__EXERCISE REQUIREMENTS__
Copy every line of the entries that has the string "computer" in it.

[Start of section]

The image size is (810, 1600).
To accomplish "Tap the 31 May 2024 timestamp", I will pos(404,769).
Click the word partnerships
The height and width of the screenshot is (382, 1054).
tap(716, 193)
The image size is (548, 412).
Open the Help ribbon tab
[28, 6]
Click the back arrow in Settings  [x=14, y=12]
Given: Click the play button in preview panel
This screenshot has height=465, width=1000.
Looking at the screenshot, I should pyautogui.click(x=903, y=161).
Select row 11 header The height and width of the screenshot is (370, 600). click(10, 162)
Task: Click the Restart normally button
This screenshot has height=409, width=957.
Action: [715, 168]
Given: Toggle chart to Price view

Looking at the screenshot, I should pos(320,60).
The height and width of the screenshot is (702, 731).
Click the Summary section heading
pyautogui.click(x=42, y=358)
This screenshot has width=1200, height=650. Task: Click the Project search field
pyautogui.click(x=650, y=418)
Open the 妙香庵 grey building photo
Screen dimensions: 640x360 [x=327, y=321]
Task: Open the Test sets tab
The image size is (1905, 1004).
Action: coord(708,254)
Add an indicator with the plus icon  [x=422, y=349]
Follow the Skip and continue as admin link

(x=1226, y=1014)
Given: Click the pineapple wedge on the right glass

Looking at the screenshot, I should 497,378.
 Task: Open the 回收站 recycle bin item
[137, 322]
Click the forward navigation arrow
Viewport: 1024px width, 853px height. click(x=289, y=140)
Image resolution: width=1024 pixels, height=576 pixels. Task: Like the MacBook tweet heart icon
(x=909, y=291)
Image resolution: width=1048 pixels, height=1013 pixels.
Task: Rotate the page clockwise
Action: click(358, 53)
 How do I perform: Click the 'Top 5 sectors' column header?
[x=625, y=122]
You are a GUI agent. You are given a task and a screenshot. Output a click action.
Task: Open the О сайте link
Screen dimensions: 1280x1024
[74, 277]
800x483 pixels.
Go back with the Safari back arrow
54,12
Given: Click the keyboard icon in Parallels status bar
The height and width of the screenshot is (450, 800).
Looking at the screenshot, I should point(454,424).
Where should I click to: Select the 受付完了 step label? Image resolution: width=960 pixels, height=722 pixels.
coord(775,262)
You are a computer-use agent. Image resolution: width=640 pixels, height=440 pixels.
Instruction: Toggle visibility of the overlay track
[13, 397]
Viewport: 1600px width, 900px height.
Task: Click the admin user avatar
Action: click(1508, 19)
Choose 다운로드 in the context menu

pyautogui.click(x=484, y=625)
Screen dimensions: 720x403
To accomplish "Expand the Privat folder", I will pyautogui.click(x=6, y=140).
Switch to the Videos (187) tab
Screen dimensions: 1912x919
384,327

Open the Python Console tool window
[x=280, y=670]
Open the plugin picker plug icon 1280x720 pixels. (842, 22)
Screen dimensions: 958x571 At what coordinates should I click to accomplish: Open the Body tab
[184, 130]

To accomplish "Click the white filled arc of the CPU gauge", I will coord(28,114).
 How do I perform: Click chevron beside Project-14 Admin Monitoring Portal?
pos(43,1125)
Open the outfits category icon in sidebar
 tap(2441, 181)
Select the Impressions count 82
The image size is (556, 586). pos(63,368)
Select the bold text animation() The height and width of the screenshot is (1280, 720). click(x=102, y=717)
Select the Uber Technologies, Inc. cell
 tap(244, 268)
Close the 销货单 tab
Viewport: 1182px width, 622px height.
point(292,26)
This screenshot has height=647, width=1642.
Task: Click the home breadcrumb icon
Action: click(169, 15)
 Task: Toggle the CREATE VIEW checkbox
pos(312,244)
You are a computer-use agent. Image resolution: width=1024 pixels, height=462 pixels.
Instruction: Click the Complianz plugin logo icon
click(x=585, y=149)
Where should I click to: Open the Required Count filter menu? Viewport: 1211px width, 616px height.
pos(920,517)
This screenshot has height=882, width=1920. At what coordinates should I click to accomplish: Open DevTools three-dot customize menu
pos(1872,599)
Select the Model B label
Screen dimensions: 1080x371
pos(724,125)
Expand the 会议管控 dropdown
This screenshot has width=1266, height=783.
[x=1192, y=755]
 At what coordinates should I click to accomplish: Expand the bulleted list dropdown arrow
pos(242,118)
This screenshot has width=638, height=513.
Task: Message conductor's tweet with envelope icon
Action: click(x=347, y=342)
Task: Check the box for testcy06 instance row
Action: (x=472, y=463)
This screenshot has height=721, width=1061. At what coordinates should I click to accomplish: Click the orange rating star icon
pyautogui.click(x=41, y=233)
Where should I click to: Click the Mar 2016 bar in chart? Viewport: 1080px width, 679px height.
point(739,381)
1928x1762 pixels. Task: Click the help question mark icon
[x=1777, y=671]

[End of section]

__EXERCISE RESULT__
You are a computer-use agent. Image resolution: width=640 pixels, height=440 pixels.
You are a computer-use agent. Image resolution: width=1024 pixels, height=462 pixels.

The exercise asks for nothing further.